Manufacturers of all sizes have been able to access various forms of finance to stay afloat but, unless a business has some money of its own in the bank, there is only so long it can survive on government loans and handouts. Sooner or later, any business needs orders, and empty order books have been an ongoing issue for all since last March.

There are other factors at play. Although there are no official studies to back this up, anecdotal evidence suggests to me that we are seeing a "flight to safety" from brands and retailers. By "safety" I mean huge suppliers, often with vertical integration facilities, which can offer one-stop-shops for brands.

As well as being able to respond swiftly and flexibly to the new online trading environment, these suppliers offer other benefits. They are comfortable extending credit to brands due to their stronger balance sheets. They are modern, highly efficient and are signed up to numerous internationally recognised certification and standard schemes. And they have the size, scale and financial clout to be able to negotiate fairer, more equitable purchasing practices with brands.

The only way I see smaller players remaining competitive is by coupling great marketing with innovation, creativity, prompt service and high quality, first time sampling.

Even so, I see a potential increase in mergers and acquisitions as larger players look to "bolt-on" specialist, smaller operations to their business. By adding smaller parts with niche products and services they can create larger, one-stop shops to offer an enticing proposition for customers.
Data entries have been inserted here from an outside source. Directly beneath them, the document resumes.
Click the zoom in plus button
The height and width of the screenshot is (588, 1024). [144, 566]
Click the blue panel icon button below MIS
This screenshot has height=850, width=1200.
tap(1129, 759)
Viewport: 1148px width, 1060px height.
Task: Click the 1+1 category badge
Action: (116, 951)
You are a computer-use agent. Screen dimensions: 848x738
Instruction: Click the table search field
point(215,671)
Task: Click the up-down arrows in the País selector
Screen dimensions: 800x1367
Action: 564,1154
When it comes to winners and losers in supply chains, I see the process of haves and have nots becoming more pronounced as time moves forward. We live in an increasingly regulated world—one where, more than ever, brands and retailers are thinking very carefully about the suppliers they do business with. They want safety, security and continuity—and will pay a premium for it if they need to.
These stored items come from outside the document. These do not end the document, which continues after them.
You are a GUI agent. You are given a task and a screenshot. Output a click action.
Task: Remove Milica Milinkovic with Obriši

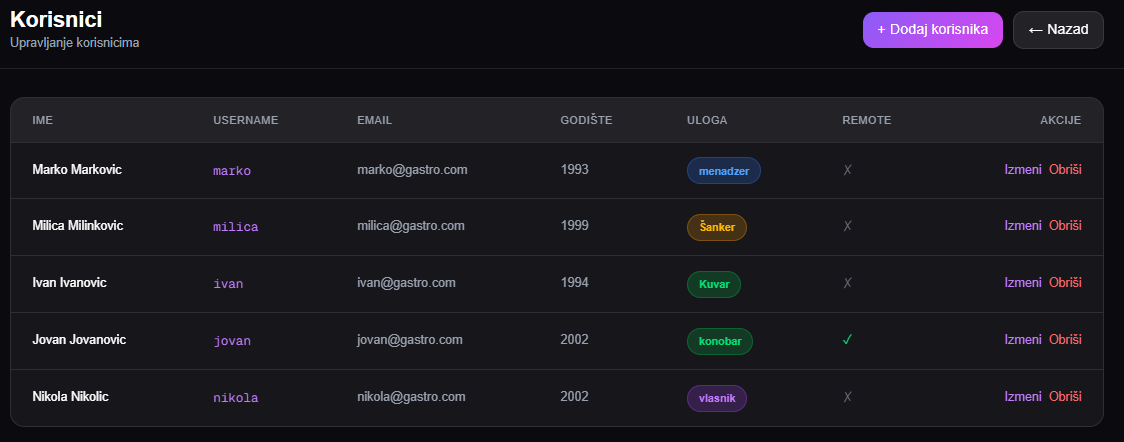point(1065,226)
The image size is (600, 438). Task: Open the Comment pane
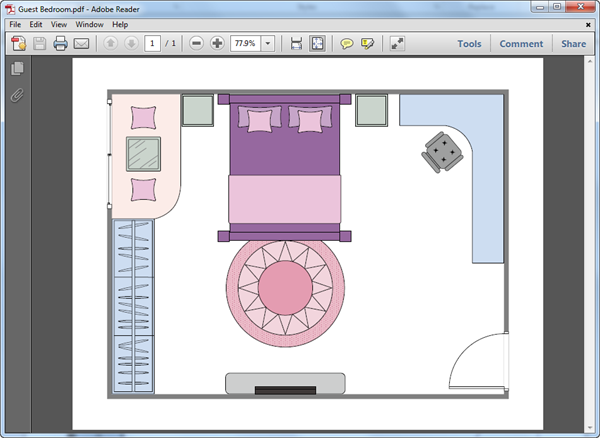coord(521,44)
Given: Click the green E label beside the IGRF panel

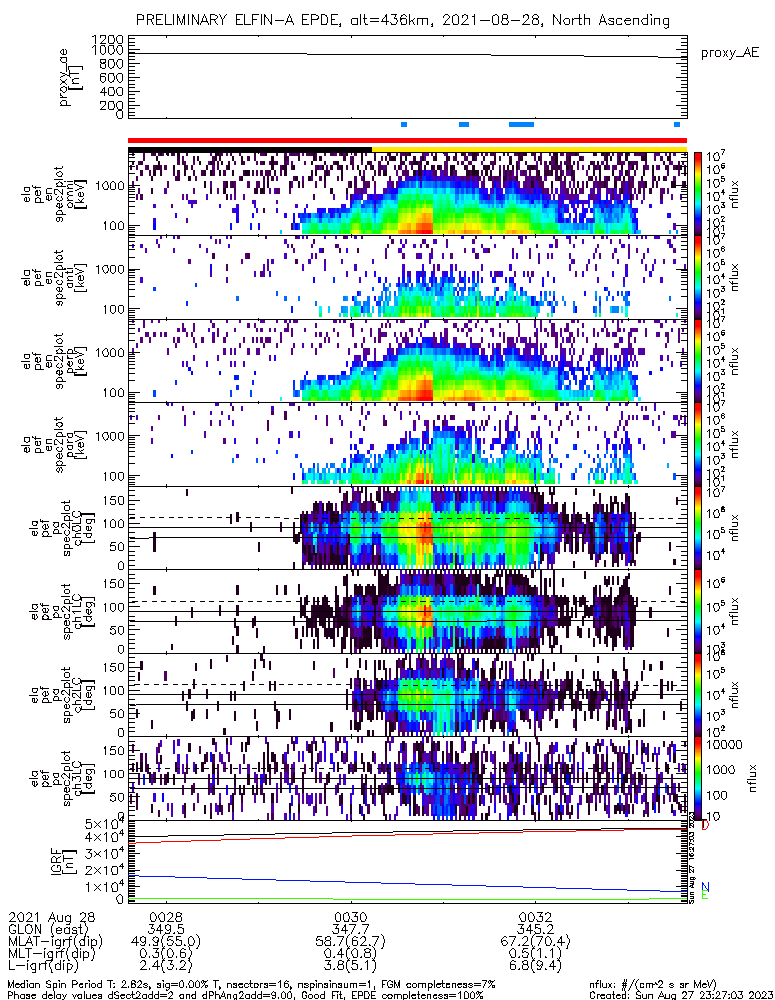Looking at the screenshot, I should click(705, 896).
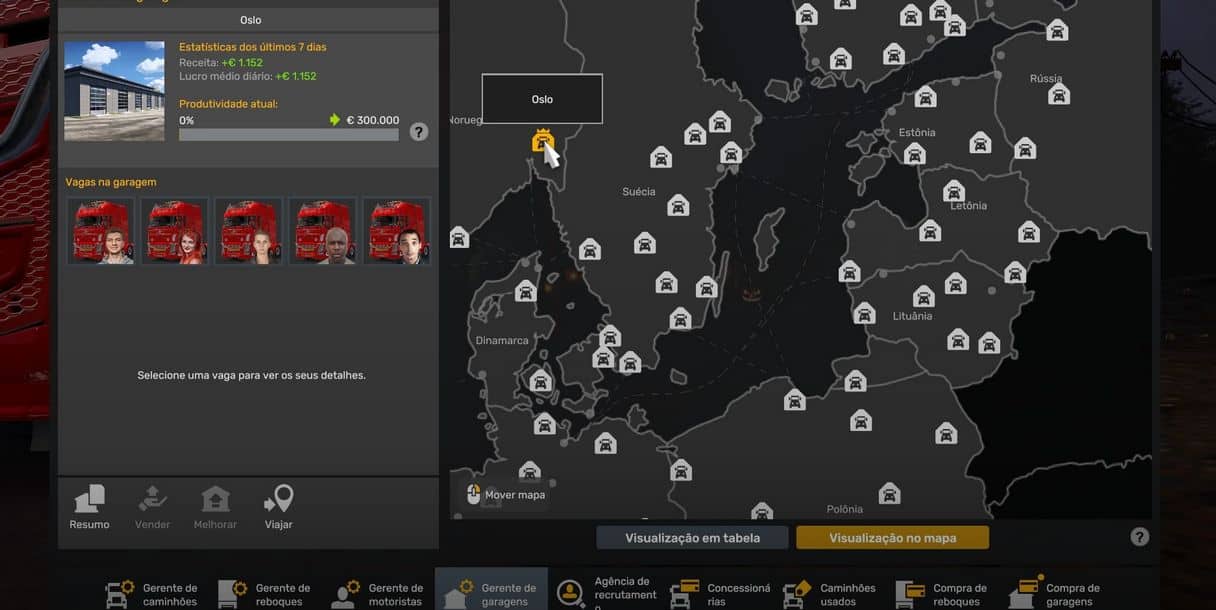Select garage icon near Estônia label
This screenshot has width=1216, height=610.
click(914, 153)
Choosing the wrong supplier could potentially lead to huge reputational damage. Brands are waking up to the fact that it is simply not worth cutting corners on this issue and that they need to be working with best-in-class suppliers. In many cases, this means the larger players which are comfortable with the new, heavily regulated global business landscape. But don't include out smaller operators which have invested in modern, sustainable production methods and who can offer a safe pair of hands for brands.

There is a lesson in all of this for Bangladesh's RMG industry. Things will be tough moving forwards and I see a rationalisation of the industry—there will be more casualties. To grab a growing market share of the global apparel pie, manufacturers need to make themselves indispensable to brands by becoming leaner, more modern and reinventing themselves for the new, regulated trading environment where the adherence to recognised standards is everything.

Some might not be ready to do this yet, but those that are willing, innovative, ambitious and flexible, will surely reap major rewards moving forwards.

 

Mostafiz Uddin is the Managing Director of Denim Expert Limited. He is also the Founder and CEO of Bangladesh Apparel Exchange (BAE).